Depuis quelques années, des startups mettent au point des robots de moins en moins onéreux et tentent de conquérir la planète chirurgicale : la française MedTech, spécialisée dans la chirurgie de la colonne vertébrale et du cerveau avec le robot Rosa, TransEnterix, qui commercialise son système robotisé ALF-X en Europe, Verb Surgical annonce le lancement de son robot pour 2018 avec un investissement record de 250 millions de dollars. Les géants ne sont pas en reste. GSK et Google, avec leur filiale commune Verily Life Sciences, mettent au point un robot chirurgical peu invasif qui permettra d’implanter des dispositifs de traitements des désordres métaboliques et endocrinaux.

Le robot ne tuera pas le chirurgien.

Selon Reuters, le marché de la robotique chirurgicale va doubler dans les cinq ans. Une révolution ? « Non, répond le Pr Guy Vallancien (Académies de médecine et de chirurgie), mais une mutation irréversible qui va faire disparaître l’anesthésiste (remplacé par un robot qui distribuera les doses exactes nécessaires au cours de l’intervention), le biologiste, remplacé par des ordinateurs qui traiteront des données entièrement informatisées, les anatomo-pathologistes, doublés par des machines qui screeneront tous les tissus… Et le chirurgien aussi est en train d’être dépassé par les robots. »

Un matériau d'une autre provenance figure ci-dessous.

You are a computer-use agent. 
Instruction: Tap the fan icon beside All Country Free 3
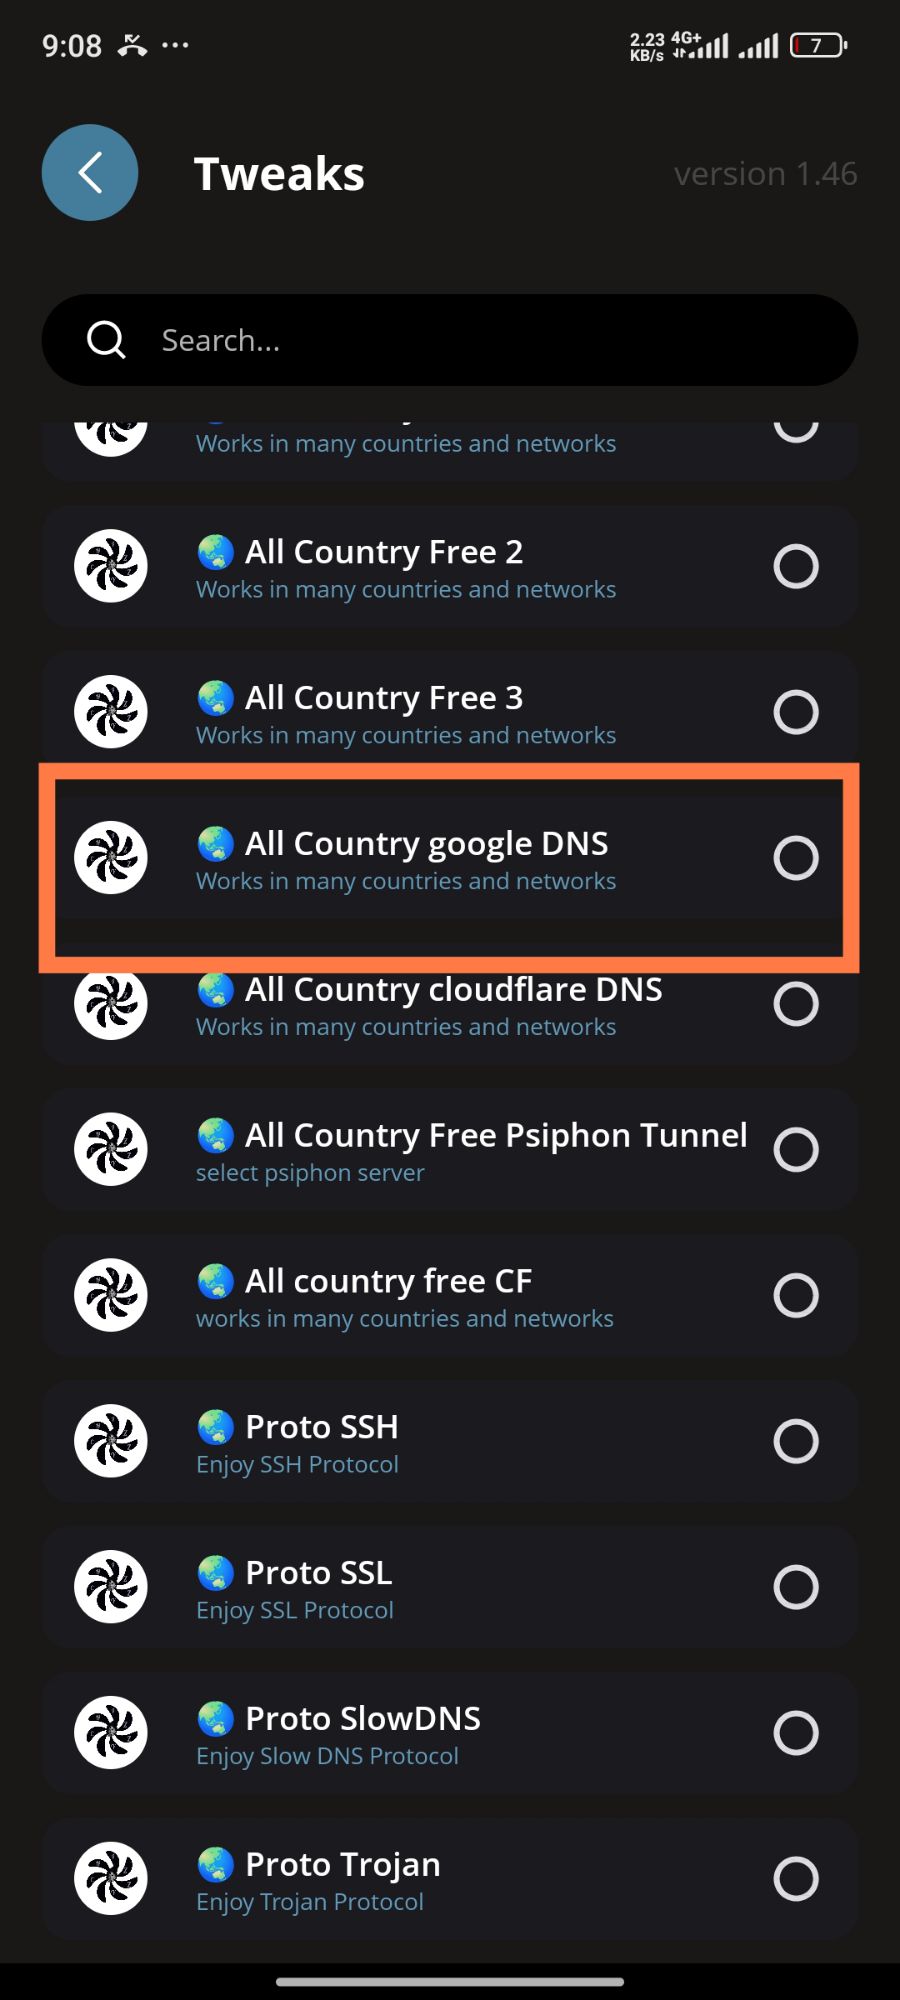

Aujourd’hui, ces robots agissent au bloc sous la surveillance des hommes, mais vont-ils conquérir demain leur autonomie ? « Pour toutes les interventions programmées ayant un caractère répétitif, incontestablement, oui, estime le Pr Vallancien, leurs performances sont incomparables par rapport à celles des pauvres êtres humains patauds et fragiles que nous sommes. En revanche, pour les opérations réalisées dans l’urgence, le chirurgien gardera de très loin sa supériorité sur la machine, qui n’atteindra pas sa réactivité devant l’inattendu. Le robot ne tuera donc pas le chirurgien, mais il va réduire sensiblement son champ d’action et parcelliser sa compétence. »

Face à ces perspectives, l’auteur de Homo artificialis, plaidoyer pour un humanisme numérique (Michalon) juge urgente la tenue d’une conference of parties pour statuer sur la régulation de l’intervention de la machine. Il souhaite que la France en prenne l’initiative et il y travaille.